**AVAILABLE DATA:**
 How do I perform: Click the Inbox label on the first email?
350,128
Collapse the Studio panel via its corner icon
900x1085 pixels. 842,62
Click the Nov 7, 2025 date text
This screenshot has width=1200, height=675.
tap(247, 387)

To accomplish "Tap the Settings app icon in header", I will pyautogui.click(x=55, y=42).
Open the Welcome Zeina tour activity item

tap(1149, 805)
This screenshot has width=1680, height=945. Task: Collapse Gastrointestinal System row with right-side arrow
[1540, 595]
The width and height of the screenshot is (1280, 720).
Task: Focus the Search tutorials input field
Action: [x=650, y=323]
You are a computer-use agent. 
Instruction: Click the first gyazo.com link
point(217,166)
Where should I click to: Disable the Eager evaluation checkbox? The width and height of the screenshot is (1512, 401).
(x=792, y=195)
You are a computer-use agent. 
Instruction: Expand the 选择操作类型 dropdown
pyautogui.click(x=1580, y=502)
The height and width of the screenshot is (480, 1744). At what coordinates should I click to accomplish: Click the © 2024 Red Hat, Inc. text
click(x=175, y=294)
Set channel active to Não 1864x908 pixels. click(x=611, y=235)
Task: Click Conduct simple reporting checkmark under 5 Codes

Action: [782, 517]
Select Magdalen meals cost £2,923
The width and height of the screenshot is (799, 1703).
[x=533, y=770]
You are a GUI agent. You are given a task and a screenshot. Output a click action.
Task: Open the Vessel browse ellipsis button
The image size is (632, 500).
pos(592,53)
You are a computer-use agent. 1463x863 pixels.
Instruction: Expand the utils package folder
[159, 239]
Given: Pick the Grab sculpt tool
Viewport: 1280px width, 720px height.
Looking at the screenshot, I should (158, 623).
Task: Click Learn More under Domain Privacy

**WHAT IS NEEDED:** Take each record above and return it verbatim.

**WRITTEN SOLUTION:**
 How do I perform: Click the Inbox label on the first email?
350,128
Collapse the Studio panel via its corner icon
900x1085 pixels. 842,62
Click the Nov 7, 2025 date text
This screenshot has width=1200, height=675.
tap(247, 387)

To accomplish "Tap the Settings app icon in header", I will pyautogui.click(x=55, y=42).
Open the Welcome Zeina tour activity item

tap(1149, 805)
This screenshot has width=1680, height=945. Task: Collapse Gastrointestinal System row with right-side arrow
[1540, 595]
The width and height of the screenshot is (1280, 720).
Task: Focus the Search tutorials input field
Action: [x=650, y=323]
You are a computer-use agent. 
Instruction: Click the first gyazo.com link
point(217,166)
Where should I click to: Disable the Eager evaluation checkbox? The width and height of the screenshot is (1512, 401).
(x=792, y=195)
You are a computer-use agent. 
Instruction: Expand the 选择操作类型 dropdown
pyautogui.click(x=1580, y=502)
The height and width of the screenshot is (480, 1744). At what coordinates should I click to accomplish: Click the © 2024 Red Hat, Inc. text
click(x=175, y=294)
Set channel active to Não 1864x908 pixels. click(x=611, y=235)
Task: Click Conduct simple reporting checkmark under 5 Codes

Action: [782, 517]
Select Magdalen meals cost £2,923
The width and height of the screenshot is (799, 1703).
[x=533, y=770]
You are a GUI agent. You are given a task and a screenshot. Output a click action.
Task: Open the Vessel browse ellipsis button
The image size is (632, 500).
pos(592,53)
You are a computer-use agent. 1463x863 pixels.
Instruction: Expand the utils package folder
[159, 239]
Given: Pick the Grab sculpt tool
Viewport: 1280px width, 720px height.
Looking at the screenshot, I should (158, 623).
Task: Click Learn More under Domain Privacy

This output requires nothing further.